По дороге нам встретилась Касатка. Мать поведала ей о нашем горе. Не долго раздумывая, Касатка забежала к себе во двор, отыскала кувалду и ринулась в поле. Предчувствуя, что сейчас, в эти минуты произойдет что-то необыкновенное, я тоже бросился вслед за нею, а мать осталась в переулке с ведром в руках.
Удар Касатки был тяжел и точен. Пробой звякнул, вылетев из столба.
- Отчиняй! - велела она.
Я приоткрыл ворота, Маня мгновенно все поняла, рванулась в проем и, высоко, победно вскинув рога, помчалась к переулку, где едва проступал сквозь сумрак белый платок матери. Касатка притворила ворота, хихикнула в кулак и с одного маху вбила пробой на прежнее место...
На следующий день Крым-Гирей поднял шум, стал грозиться, она же подошла к нему и с вызовом подбоченилась:
- Расходился, как самовар... Герой!
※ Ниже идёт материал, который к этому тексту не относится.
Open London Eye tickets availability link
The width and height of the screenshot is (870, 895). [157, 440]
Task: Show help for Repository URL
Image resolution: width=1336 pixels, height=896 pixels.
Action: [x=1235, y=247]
Не дюже-то испужаешь, меня не такие пужали. Ну, я выпустила. Попробуй оштрахуй, вот тебе! - И свернула ему дулю. - Видал?
Напрасно скотину не мучь. А то я возьму и весь твой баз раскидаю к врагам!
- Хто я им? - часто мигая покрасневшими веками и как бы всхлипывая, вопрошал теперь Крым-Гирей. - Родной отец или чужой дядька? Должны они почитать отца или не должны? - Он встряхивал бараньей шапкой и косил из-под ее свисающих клочков жалостливыми глазами. - Совсем не почитают. Куска хлеба не дадут.
Касатка стояла перед ним, держа в одной руке сито, и с нетерпением, с выжиданием поглядывала на меня. Но я не хотел сообщать ей радостную весть в присутствии Крым-Гирея. Никаких чувств не вызывал он у меня, кроме неприязни. Я ждал, когда он уйдет. Этого, видимо, ждала и Касатка, из приличия поддерживая с ним разговор.
- Да чужой кусок все одно в горле застрянет. Не пойдет на пользу, сказала она. - Ты и сам не бедный, пензию тебе почтальонша носит.